Building RAG Systems for Therapeutic Context: Lessons from Sidekick

>Richard Hallett#January 22, 2025

What 15 years as a therapist taught me about building AI systems that understand human context—and why most RAG implementations miss the point.

Building RAG Systems for Therapeutic Context

When I started building Sidekick, a reflective chat environment for meditation practitioners, I thought the hard part would be the technical implementation. Vector databases, embedding models, chunk strategies—the usual RAG complexity.

I was wrong.

The hard part was getting an AI system to actually understand context the way a human therapist does.

The Problem with Naive RAG

Standard RAG implementations work like this:

  1. User asks a question
  2. System retrieves semantically similar chunks from a knowledge base
  3. LLM generates a response using those chunks

This works fine for factual Q&A. Ask "What is the capital of France?" and you'll get "Paris" with source citations.

But therapy isn't factual Q&A. It's relational. Context-dependent. The same words mean completely different things depending on who says them and what came before.

Example: The Word "Stuck"

Consider a user who says: "I feel stuck."

Naive RAG might retrieve:

  • Definitions of psychological "stuckness"
  • Generic advice about overcoming obstacles
  • Motivational content about moving forward

But a therapist would ask:

  • Stuck in what? A decision? A relationship? A thought pattern?
  • What does "stuck" feel like in your body?
  • When did you first notice this feeling?
  • What would "unstuck" look like?

The semantic similarity between "I feel stuck" and generic content about stuckness is high. But the therapeutic relevance is low.

What Therapists Actually Do

After 15 years of CBT practice, I've learned that good therapy isn't about having the right answers. It's about:

1. Tracking Context Over Time A therapist remembers that last week you mentioned conflict with your sister. When you say "I feel stuck" today, they consider whether that might be related.

2. Understanding the Presenting Problem vs. the Real Problem People rarely say what they actually mean the first time. "I feel stuck" might mean "I'm afraid to make a decision" or "I'm angry but don't know how to express it."

3. Meeting Resistance, Not Fighting It When someone is stuck, the last thing they need is more advice. They need to feel understood first.

Implementing Contextual RAG

Here's how I approach this in Sidekick:

1. Session-Level Memory

Instead of treating each message independently, I maintain session context:

class SessionContext:
    def __init__(self, user_id: str):
        self.user_id = user_id
        self.message_history = []
        self.emotional_trajectory = []
        self.themes = set()
        self.resistance_markers = []

Every message updates this context. When retrieving from the knowledge base, I weight results by relevance to accumulated themes, not just the current query.
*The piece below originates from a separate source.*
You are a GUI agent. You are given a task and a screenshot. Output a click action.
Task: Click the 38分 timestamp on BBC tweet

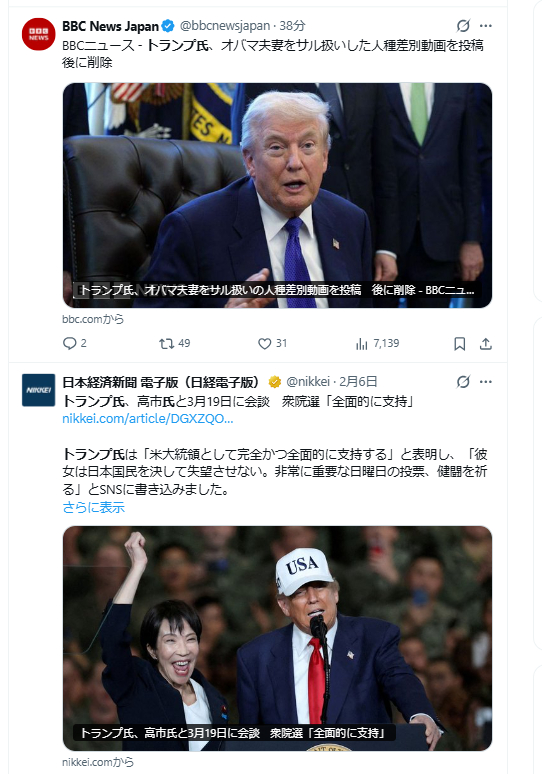292,26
2. Emotional State Tracking

Before retrieval, I classify the emotional tone of the message:

emotional_states = [
    "seeking_validation",
    "exploring_curiosity",
    "expressing_frustration",
    "processing_grief",
    "avoiding_topic",
    "ready_for_challenge"
]

Different emotional states call for different retrieval strategies. Someone expressing frustration needs empathic acknowledgment before practical content. Someone ready for challenge can handle more direct guidance.

3. Multi-Stage Retrieval

Instead of single-shot retrieval, I use a staged approach:

Stage 1: Understanding Query

  • What is the user actually asking?
  • What emotional state are they in?
  • What themes from previous sessions might be relevant?
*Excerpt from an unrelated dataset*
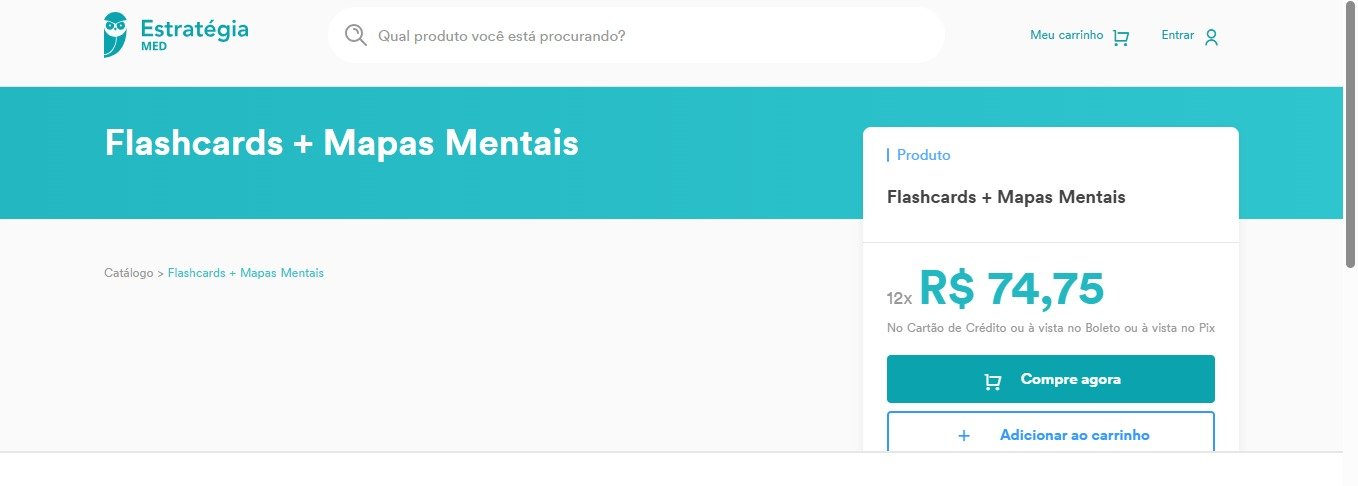Click the cart icon inside Compre agora
Screen dimensions: 1358x486
[x=992, y=381]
Stage 2: Contextual Retrieval

  • Retrieve content relevant to both the query AND the accumulated context
  • Weight recent themes more heavily
  • Include "bridging" content that connects current topic to previous discussions

Stage 3: Response Framing

  • Choose response style based on emotional state
  • Include appropriate therapeutic techniques (reflection, validation, gentle challenge)
  • Reference previous discussions where relevant

4. Knowledge Base Structure

My knowledge base isn't a flat collection of documents. It's structured by:

  • Topic hierarchy: meditation > mindfulness > breath awareness
  • Practitioner stage: beginner, intermediate, advanced
  • Therapeutic function: psychoeducation, technique, reflection prompt, normalization

This structure allows retrieval that considers not just what content is relevant, but what type of content serves the user's current need.

The Code: Simplified Example

Here's a simplified version of the retrieval flow:

async def contextual_retrieve(
    query: str,
    session: SessionContext,
    knowledge_base: VectorStore
) -> list[RetrievedChunk]:

    # Analyze query emotional context
    emotional_state = await classify_emotional_state(query)

    # Build compound query from session themes
    theme_queries = [
        f"context: {theme}"
        for theme in session.themes
    ]

    # Multi-query retrieval
    results = []

    # Primary retrieval on user query
    primary = await knowledge_base.similarity_search(
        query,
        k=5,
        filter={"practitioner_stage": session.stage}
    )
    results.extend(primary)

    # Contextual retrieval on themes
    for theme_query in theme_queries[-3:]:  # Recent themes only
        theme_results = await knowledge_base.similarity_search(
            theme_query,
            k=2
        )
        results.extend(theme_results)

    # Re-rank by composite relevance
    ranked = rerank_by_context(
        results,
        emotional_state,
        session.emotional_trajectory
    )

    return ranked[:7]  # Top results

Results

This approach produces responses that feel qualitatively different. Instead of generic advice, the system:

  • Acknowledges emotional states before offering guidance
  • References previous discussions naturally
  • Asks clarifying questions instead of assuming
  • Adjusts depth and directness based on user readiness

Is it as good as a human therapist? No. But it's meaningfully better than naive RAG, and it demonstrates that therapeutic understanding can be encoded in system design.

The Bigger Lesson

The technical challenge in building AI for human domains isn't the AI—it's understanding the domain deeply enough to know what the AI should actually do.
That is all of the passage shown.